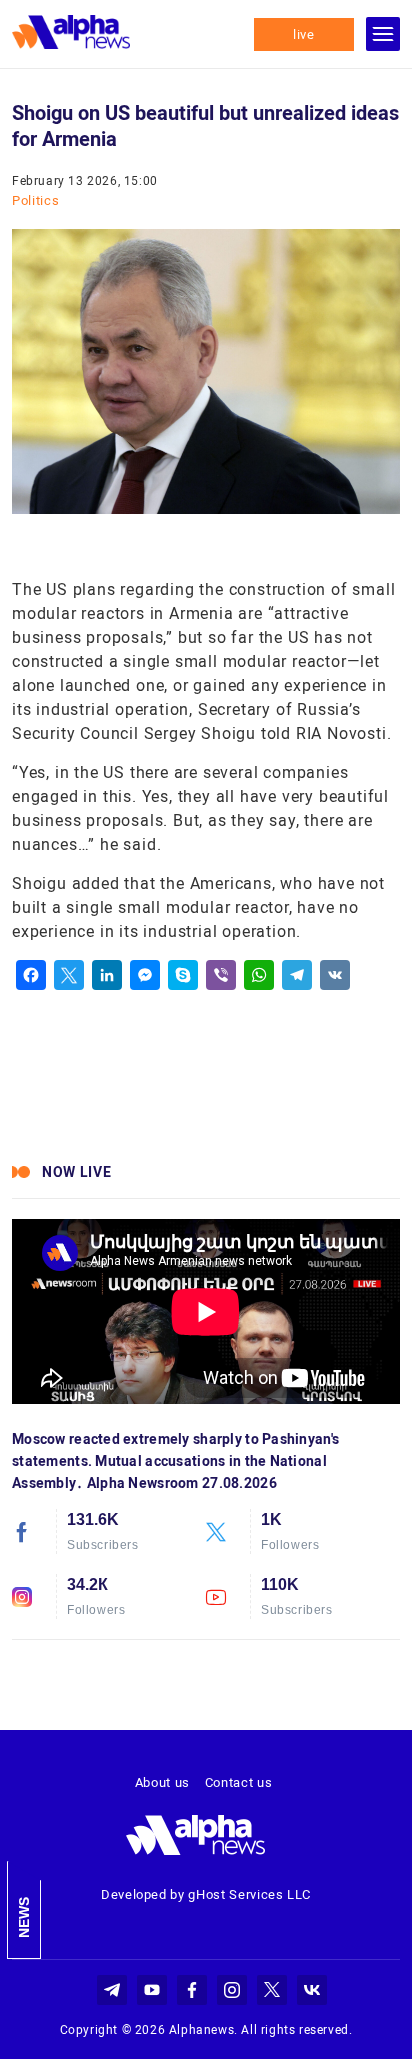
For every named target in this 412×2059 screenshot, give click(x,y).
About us (162, 1782)
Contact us (239, 1782)
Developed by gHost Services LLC (206, 1894)
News (24, 1917)
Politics (35, 200)
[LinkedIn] (107, 975)
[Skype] (183, 975)
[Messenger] (145, 975)
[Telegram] (297, 975)
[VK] (335, 975)
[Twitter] (69, 975)
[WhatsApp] (259, 975)
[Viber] (221, 975)
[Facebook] (31, 975)
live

◆ Exercise objective ◆
Up to and including the line with "[Messenger] (145, 975)", copy the data above from its first line. Skip pictures.

◆ Solution to this task ◆
For every named target in this 412×2059 screenshot, give click(x,y).
About us (162, 1782)
Contact us (239, 1782)
Developed by gHost Services LLC (206, 1894)
News (24, 1917)
Politics (35, 200)
[LinkedIn] (107, 975)
[Skype] (183, 975)
[Messenger] (145, 975)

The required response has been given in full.